◆ **EXERCISE MATERIAL**:
=====

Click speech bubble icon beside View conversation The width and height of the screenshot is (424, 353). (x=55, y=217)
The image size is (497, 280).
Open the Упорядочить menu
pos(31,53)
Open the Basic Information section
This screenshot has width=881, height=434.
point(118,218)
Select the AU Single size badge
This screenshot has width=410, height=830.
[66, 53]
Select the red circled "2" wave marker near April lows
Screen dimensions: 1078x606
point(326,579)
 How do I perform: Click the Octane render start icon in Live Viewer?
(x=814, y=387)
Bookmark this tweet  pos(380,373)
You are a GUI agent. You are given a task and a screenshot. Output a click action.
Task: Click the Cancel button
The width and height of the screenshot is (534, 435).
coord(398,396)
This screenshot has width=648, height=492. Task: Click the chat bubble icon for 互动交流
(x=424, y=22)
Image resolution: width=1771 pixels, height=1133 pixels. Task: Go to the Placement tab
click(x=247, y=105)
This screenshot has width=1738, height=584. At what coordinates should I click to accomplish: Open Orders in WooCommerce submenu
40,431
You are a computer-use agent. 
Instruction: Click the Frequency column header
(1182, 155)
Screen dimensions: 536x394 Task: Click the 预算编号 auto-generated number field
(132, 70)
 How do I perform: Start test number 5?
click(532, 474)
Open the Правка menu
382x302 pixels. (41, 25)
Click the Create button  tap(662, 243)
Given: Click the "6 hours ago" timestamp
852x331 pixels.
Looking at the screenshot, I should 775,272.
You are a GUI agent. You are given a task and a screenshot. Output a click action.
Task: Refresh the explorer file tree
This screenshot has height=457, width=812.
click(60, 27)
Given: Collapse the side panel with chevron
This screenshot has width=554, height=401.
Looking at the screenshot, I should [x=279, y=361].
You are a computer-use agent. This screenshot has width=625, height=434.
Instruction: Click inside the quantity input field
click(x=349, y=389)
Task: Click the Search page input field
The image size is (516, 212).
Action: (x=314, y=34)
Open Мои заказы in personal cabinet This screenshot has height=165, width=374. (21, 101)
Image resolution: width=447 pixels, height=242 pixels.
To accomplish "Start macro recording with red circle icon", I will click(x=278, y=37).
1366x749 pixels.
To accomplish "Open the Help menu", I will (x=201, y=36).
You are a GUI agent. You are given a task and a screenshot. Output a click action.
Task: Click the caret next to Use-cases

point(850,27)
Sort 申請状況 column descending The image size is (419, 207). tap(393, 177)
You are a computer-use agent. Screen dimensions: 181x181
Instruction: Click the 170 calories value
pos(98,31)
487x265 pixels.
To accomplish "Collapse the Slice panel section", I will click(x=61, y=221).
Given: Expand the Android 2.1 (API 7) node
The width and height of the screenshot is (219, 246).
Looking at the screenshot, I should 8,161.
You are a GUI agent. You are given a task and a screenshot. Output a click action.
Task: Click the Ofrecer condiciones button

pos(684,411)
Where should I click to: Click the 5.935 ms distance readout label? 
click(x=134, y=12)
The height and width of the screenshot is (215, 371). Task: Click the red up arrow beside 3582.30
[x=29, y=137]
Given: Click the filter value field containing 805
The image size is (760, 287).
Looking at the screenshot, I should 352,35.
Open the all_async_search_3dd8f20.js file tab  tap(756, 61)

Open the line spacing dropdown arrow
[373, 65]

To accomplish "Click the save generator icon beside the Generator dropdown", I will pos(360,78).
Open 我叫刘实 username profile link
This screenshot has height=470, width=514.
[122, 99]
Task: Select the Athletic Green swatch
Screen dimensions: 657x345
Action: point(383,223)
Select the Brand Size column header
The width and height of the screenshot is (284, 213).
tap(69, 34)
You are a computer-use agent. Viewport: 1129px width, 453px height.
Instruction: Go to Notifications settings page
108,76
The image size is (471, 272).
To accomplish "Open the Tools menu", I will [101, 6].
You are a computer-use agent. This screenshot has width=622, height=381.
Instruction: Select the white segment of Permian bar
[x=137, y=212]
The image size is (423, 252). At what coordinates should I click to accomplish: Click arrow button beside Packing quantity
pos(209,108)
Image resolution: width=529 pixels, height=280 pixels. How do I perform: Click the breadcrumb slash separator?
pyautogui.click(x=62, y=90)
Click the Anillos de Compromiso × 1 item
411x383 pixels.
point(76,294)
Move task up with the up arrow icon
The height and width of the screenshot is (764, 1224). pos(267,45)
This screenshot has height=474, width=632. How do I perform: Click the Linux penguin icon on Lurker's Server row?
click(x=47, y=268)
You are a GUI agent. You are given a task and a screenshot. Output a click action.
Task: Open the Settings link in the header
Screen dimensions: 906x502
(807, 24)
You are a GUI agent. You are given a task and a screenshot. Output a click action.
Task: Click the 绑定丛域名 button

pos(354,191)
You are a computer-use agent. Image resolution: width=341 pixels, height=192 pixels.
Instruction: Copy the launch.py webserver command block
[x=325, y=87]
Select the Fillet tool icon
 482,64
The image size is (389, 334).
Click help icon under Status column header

=====

◆ **WHAT IS NEEDED**: Retype every entry exactly.

◆ **TASK RESPONSE**:
Click speech bubble icon beside View conversation The width and height of the screenshot is (424, 353). (x=55, y=217)
The image size is (497, 280).
Open the Упорядочить menu
pos(31,53)
Open the Basic Information section
This screenshot has width=881, height=434.
point(118,218)
Select the AU Single size badge
This screenshot has width=410, height=830.
[66, 53]
Select the red circled "2" wave marker near April lows
Screen dimensions: 1078x606
point(326,579)
 How do I perform: Click the Octane render start icon in Live Viewer?
(x=814, y=387)
Bookmark this tweet  pos(380,373)
You are a GUI agent. You are given a task and a screenshot. Output a click action.
Task: Click the Cancel button
The width and height of the screenshot is (534, 435).
coord(398,396)
This screenshot has width=648, height=492. Task: Click the chat bubble icon for 互动交流
(x=424, y=22)
Image resolution: width=1771 pixels, height=1133 pixels. Task: Go to the Placement tab
click(x=247, y=105)
This screenshot has width=1738, height=584. At what coordinates should I click to accomplish: Open Orders in WooCommerce submenu
40,431
You are a computer-use agent. 
Instruction: Click the Frequency column header
(1182, 155)
Screen dimensions: 536x394 Task: Click the 预算编号 auto-generated number field
(132, 70)
 How do I perform: Start test number 5?
click(532, 474)
Open the Правка menu
382x302 pixels. (41, 25)
Click the Create button  tap(662, 243)
Given: Click the "6 hours ago" timestamp
852x331 pixels.
Looking at the screenshot, I should 775,272.
You are a GUI agent. You are given a task and a screenshot. Output a click action.
Task: Refresh the explorer file tree
This screenshot has height=457, width=812.
click(60, 27)
Given: Collapse the side panel with chevron
This screenshot has width=554, height=401.
Looking at the screenshot, I should [x=279, y=361].
You are a computer-use agent. This screenshot has width=625, height=434.
Instruction: Click inside the quantity input field
click(x=349, y=389)
Task: Click the Search page input field
The image size is (516, 212).
Action: (x=314, y=34)
Open Мои заказы in personal cabinet This screenshot has height=165, width=374. (21, 101)
Image resolution: width=447 pixels, height=242 pixels.
To accomplish "Start macro recording with red circle icon", I will click(x=278, y=37).
1366x749 pixels.
To accomplish "Open the Help menu", I will (x=201, y=36).
You are a GUI agent. You are given a task and a screenshot. Output a click action.
Task: Click the caret next to Use-cases

point(850,27)
Sort 申請状況 column descending The image size is (419, 207). tap(393, 177)
You are a computer-use agent. Screen dimensions: 181x181
Instruction: Click the 170 calories value
pos(98,31)
487x265 pixels.
To accomplish "Collapse the Slice panel section", I will click(x=61, y=221).
Given: Expand the Android 2.1 (API 7) node
The width and height of the screenshot is (219, 246).
Looking at the screenshot, I should 8,161.
You are a GUI agent. You are given a task and a screenshot. Output a click action.
Task: Click the Ofrecer condiciones button

pos(684,411)
Where should I click to: Click the 5.935 ms distance readout label? 
click(x=134, y=12)
The height and width of the screenshot is (215, 371). Task: Click the red up arrow beside 3582.30
[x=29, y=137]
Given: Click the filter value field containing 805
The image size is (760, 287).
Looking at the screenshot, I should 352,35.
Open the all_async_search_3dd8f20.js file tab  tap(756, 61)

Open the line spacing dropdown arrow
[373, 65]

To accomplish "Click the save generator icon beside the Generator dropdown", I will pos(360,78).
Open 我叫刘实 username profile link
This screenshot has height=470, width=514.
[122, 99]
Task: Select the Athletic Green swatch
Screen dimensions: 657x345
Action: point(383,223)
Select the Brand Size column header
The width and height of the screenshot is (284, 213).
tap(69, 34)
You are a computer-use agent. Viewport: 1129px width, 453px height.
Instruction: Go to Notifications settings page
108,76
The image size is (471, 272).
To accomplish "Open the Tools menu", I will [101, 6].
You are a computer-use agent. This screenshot has width=622, height=381.
Instruction: Select the white segment of Permian bar
[x=137, y=212]
The image size is (423, 252). At what coordinates should I click to accomplish: Click arrow button beside Packing quantity
pos(209,108)
Image resolution: width=529 pixels, height=280 pixels. How do I perform: Click the breadcrumb slash separator?
pyautogui.click(x=62, y=90)
Click the Anillos de Compromiso × 1 item
411x383 pixels.
point(76,294)
Move task up with the up arrow icon
The height and width of the screenshot is (764, 1224). pos(267,45)
This screenshot has height=474, width=632. How do I perform: Click the Linux penguin icon on Lurker's Server row?
click(x=47, y=268)
You are a GUI agent. You are given a task and a screenshot. Output a click action.
Task: Open the Settings link in the header
Screen dimensions: 906x502
(807, 24)
You are a GUI agent. You are given a task and a screenshot. Output a click action.
Task: Click the 绑定丛域名 button

pos(354,191)
You are a computer-use agent. Image resolution: width=341 pixels, height=192 pixels.
Instruction: Copy the launch.py webserver command block
[x=325, y=87]
Select the Fillet tool icon
 482,64
The image size is (389, 334).
Click help icon under Status column header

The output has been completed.